_Задания:_
(a) Проверьте по отрыву, верны ли утверждения (i)–(iii): (i) окна заклеивали полосками бумаги крест-накрест; (ii) после совета фотографа детей пустили в парк за желудями; (iii) братику исполнилось два года. На каждое ответьте «да» или «нет» и приведите решающие слова отрывка точной цитатой.
(b) Перепишите дословно фрагмент отрывка между «Август 1941 года» и «стояли воинские части.», включая оба.

Август 1941 года
Окна в домах стали выглядеть, как вафли от мороженого: крест-накрест заклеены полосками бумаги. Сказали, что так стекла не вылетят при бомбежке. Во дворе дома выкопали глубокую, во всю длину двора, щель. Сверху ее накрыли досками и забросали землей. Вход в щель оказался как раз напротив нашей парадной.
6 сентября был день рождения моего братика, ему исполнился годик. Мама повела нас фотографироваться. Сказала: неизвестно, как мы все это переживем, пусть пережившим останется память. Старый еврей-фотограф, усаживая поочередно сначала братика, потом меня, сказал: «Кольцо вокруг города сомкнулось, будет большой голод, наберите хотя бы желудей…» Но в парк нас уже не пустили: там стояли воинские части.
Ночью мы проснулись от страшного грохота. Это была первая бомбежка. Мы стояли внизу, около входа. Небо было озарено вспышками сигнальных ракет. Этими ракетами диверсанты, которых оказалось в городе немало, указывали самолетам, где надо бомбить. Раздался пронзительный свист, грохот, дом покачнулся, из окон посыпались стекла. Бомба упала совсем рядом, в парк-питомник, во дворец Белосельского, где были воинские части. Меня била крупная дрожь, губы тряслись от страха, я не могла вымолвить ни слова.

_Фрагмент источника:_
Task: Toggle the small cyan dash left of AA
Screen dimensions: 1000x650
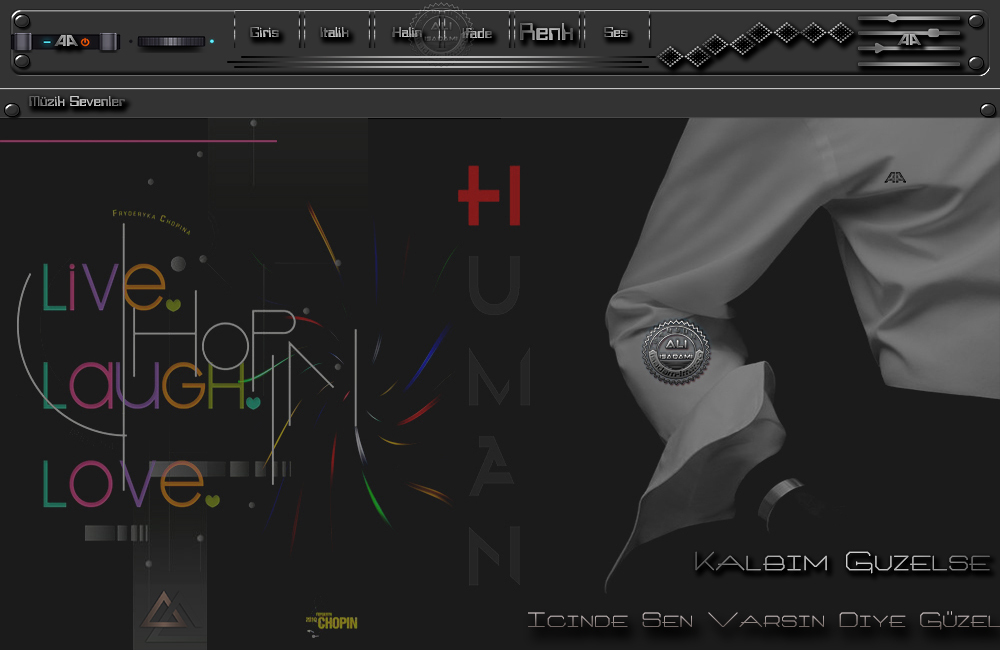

_Ответы:_
(a)
(i) Да: «крест-накрест заклеены полосками бумаги».
(ii) Нет: «Но в парк нас уже не пустили».
(iii) Нет: «ему исполнился годик».

(b)
Август 1941 года
Окна в домах стали выглядеть, как вафли от мороженого: крест-накрест заклеены полосками бумаги. Сказали, что так стекла не вылетят при бомбежке. Во дворе дома выкопали глубокую, во всю длину двора, щель. Сверху ее накрыли досками и забросали землей. Вход в щель оказался как раз напротив нашей парадной.
6 сентября был день рождения моего братика, ему исполнился годик. Мама повела нас фотографироваться. Сказала: неизвестно, как мы все это переживем, пусть пережившим останется память. Старый еврей-фотограф, усаживая поочередно сначала братика, потом меня, сказал: «Кольцо вокруг города сомкнулось, будет большой голод, наберите хотя бы желудей…» Но в парк нас уже не пустили: там стояли воинские части.